(Word and item position data)
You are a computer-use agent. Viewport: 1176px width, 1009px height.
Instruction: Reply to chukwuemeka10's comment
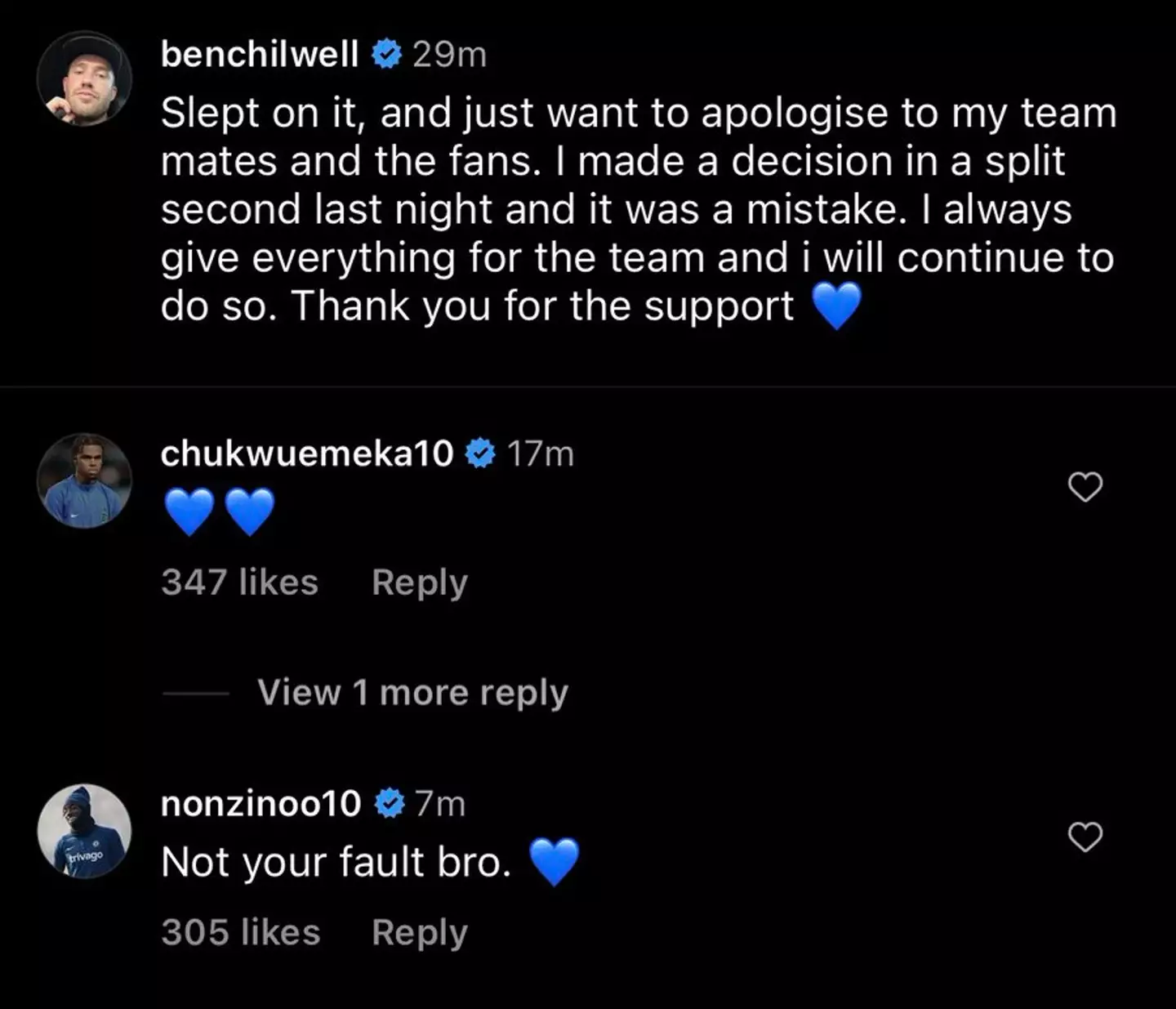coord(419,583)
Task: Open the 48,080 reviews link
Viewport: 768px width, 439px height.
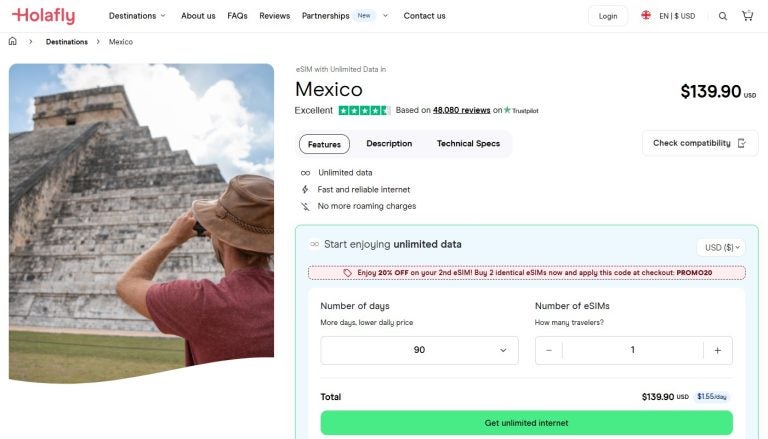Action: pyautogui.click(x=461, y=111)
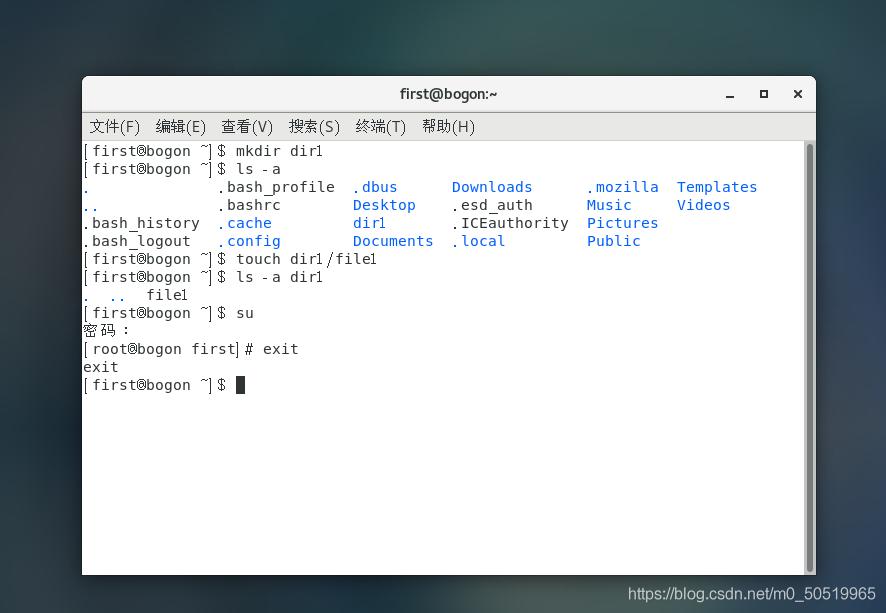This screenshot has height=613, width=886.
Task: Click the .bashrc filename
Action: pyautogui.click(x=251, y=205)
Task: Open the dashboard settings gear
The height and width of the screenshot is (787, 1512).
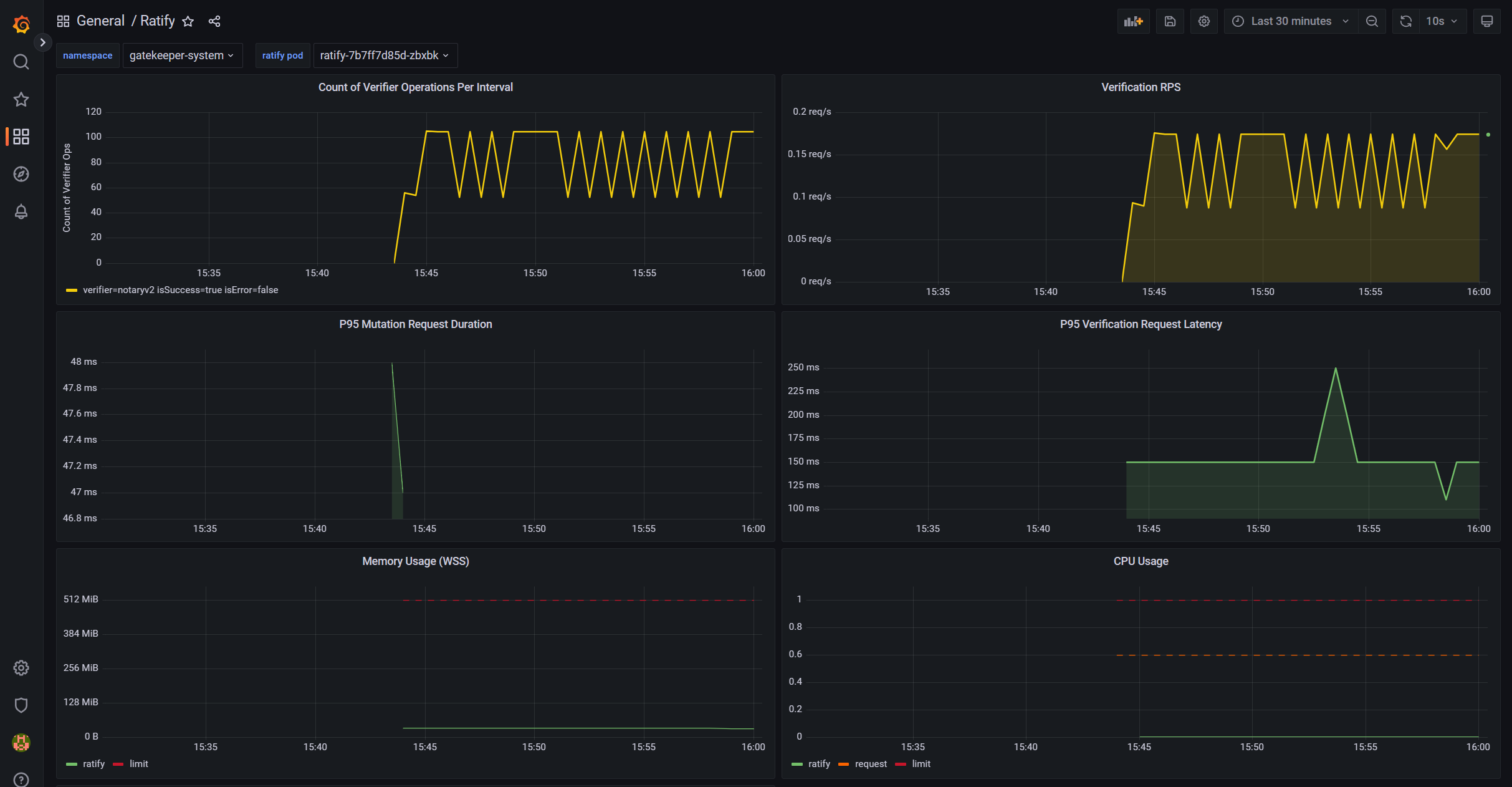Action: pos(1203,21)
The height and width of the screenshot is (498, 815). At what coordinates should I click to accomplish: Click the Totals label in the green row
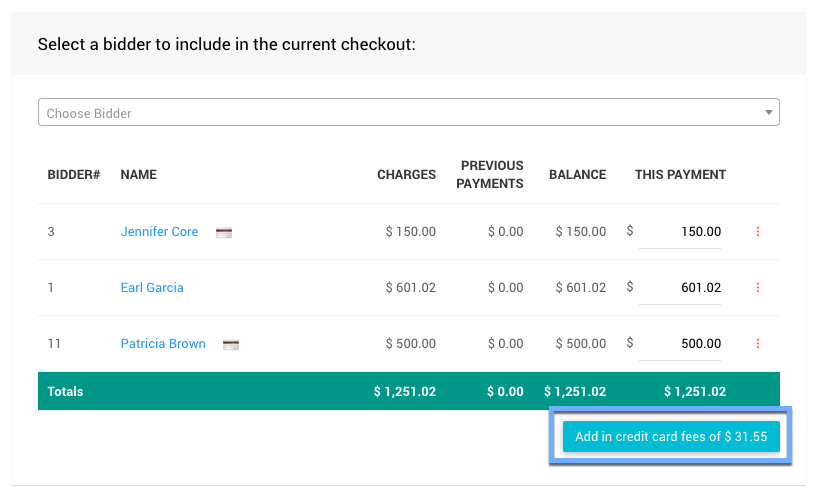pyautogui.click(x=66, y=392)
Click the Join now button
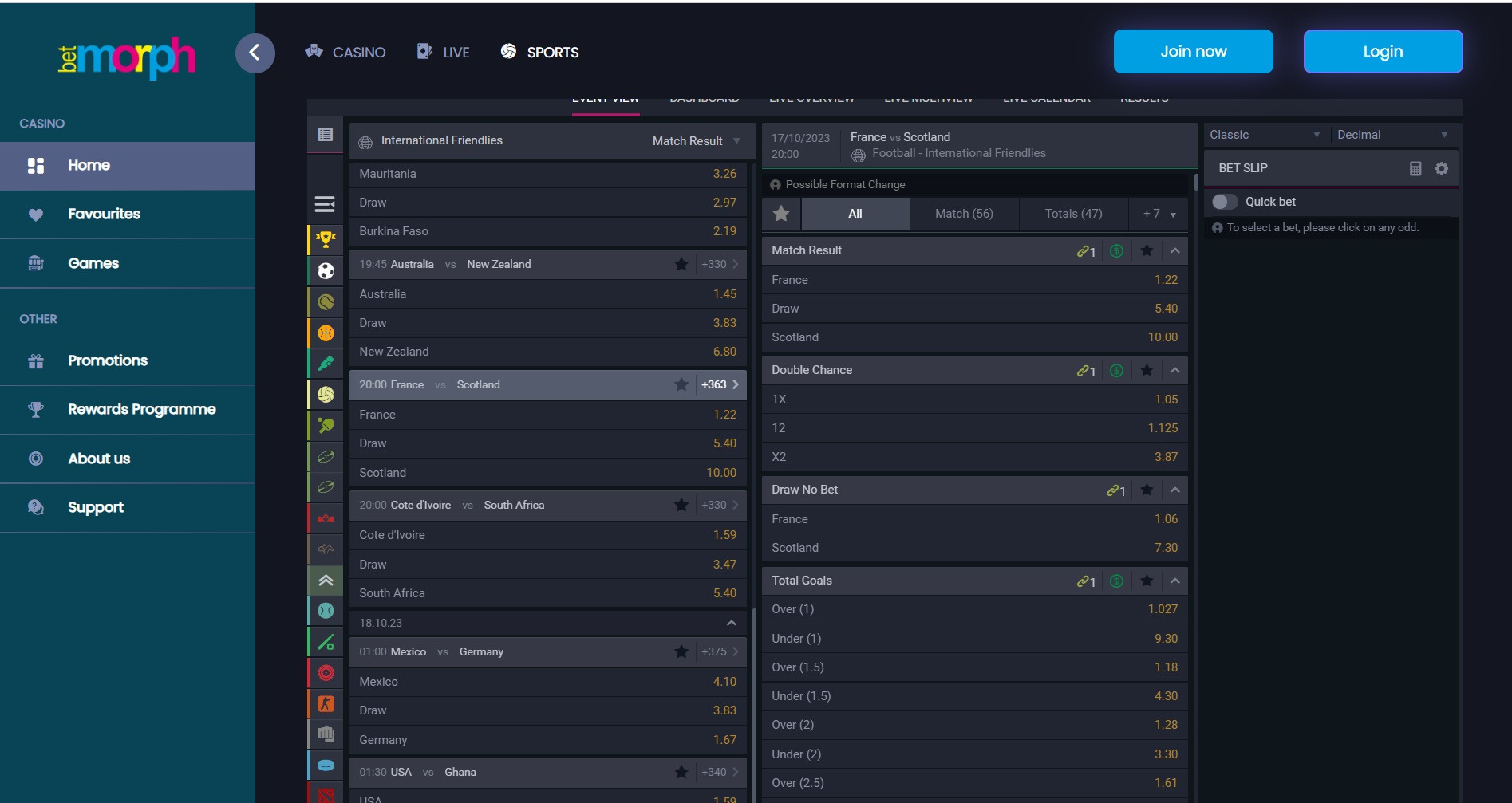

> **DIRECTIVE**
Rewrite all of the data above, changing every "Viewport" to "Window" and keeping everything else the same. Leave the pictures out.

> **THE RESPONSE**
You are a computer-use agent. Window: 1176px width, 1009px height.
Instruction: Reply to chukwuemeka10's comment
coord(419,583)
Task: Open the 48,080 reviews link
Window: 768px width, 439px height.
Action: pyautogui.click(x=461, y=111)
This screenshot has height=613, width=886.
Task: Click the .bashrc filename
Action: pyautogui.click(x=251, y=205)
Task: Open the dashboard settings gear
The height and width of the screenshot is (787, 1512).
Action: pos(1203,21)
The height and width of the screenshot is (498, 815). At what coordinates should I click to accomplish: Click the Totals label in the green row
pyautogui.click(x=66, y=392)
Click the Join now button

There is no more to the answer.